##### Raw data

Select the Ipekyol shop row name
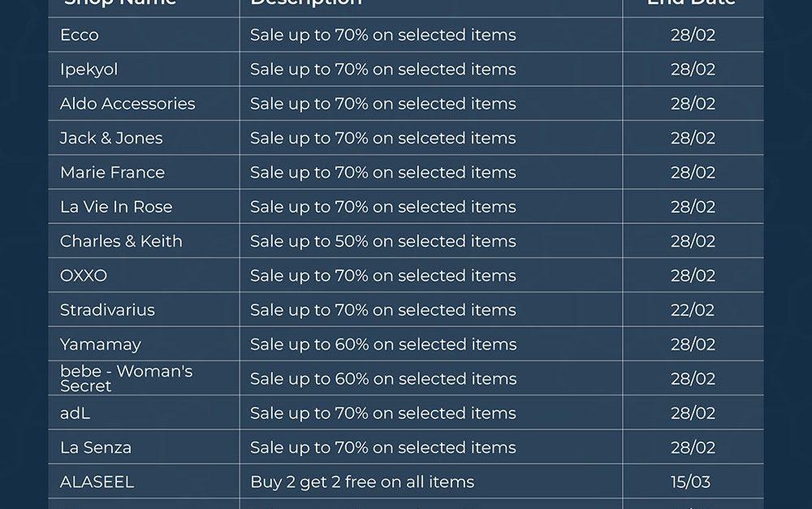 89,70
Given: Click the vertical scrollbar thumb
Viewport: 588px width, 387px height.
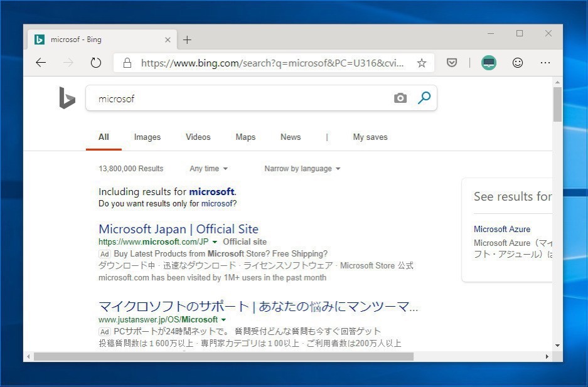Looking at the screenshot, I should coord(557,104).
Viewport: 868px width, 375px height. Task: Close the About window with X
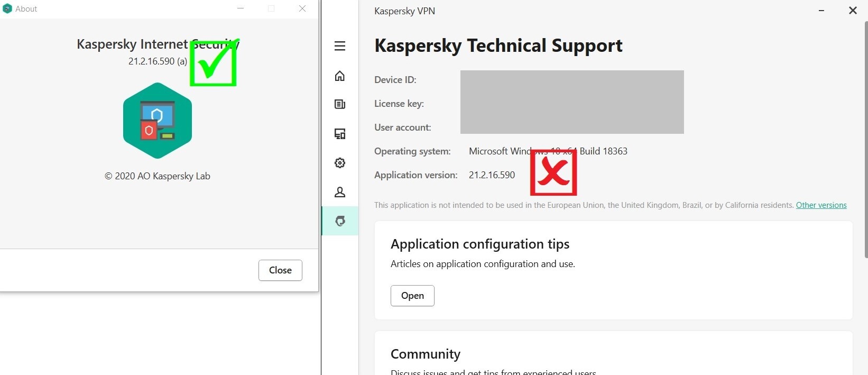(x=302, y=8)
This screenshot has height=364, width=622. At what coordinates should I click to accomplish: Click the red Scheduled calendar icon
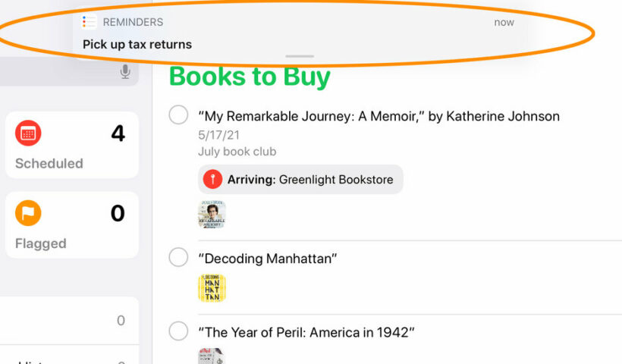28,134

##########
##### Raw data

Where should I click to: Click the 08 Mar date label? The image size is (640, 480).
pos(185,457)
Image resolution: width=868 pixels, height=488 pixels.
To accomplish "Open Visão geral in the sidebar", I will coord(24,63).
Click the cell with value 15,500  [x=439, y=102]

##########
##### Raw data

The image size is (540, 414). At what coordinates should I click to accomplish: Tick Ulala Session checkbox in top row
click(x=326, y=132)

##########

(What is being asked) Looking back over the data above, restate word for word the lines that begin at the line with "Where should I" and end at the line with "Click the cell", inclusive.

(Exercise output)
Where should I click to: Click the 08 Mar date label? The image size is (640, 480).
pos(185,457)
Image resolution: width=868 pixels, height=488 pixels.
To accomplish "Open Visão geral in the sidebar", I will coord(24,63).
Click the cell with value 15,500  [x=439, y=102]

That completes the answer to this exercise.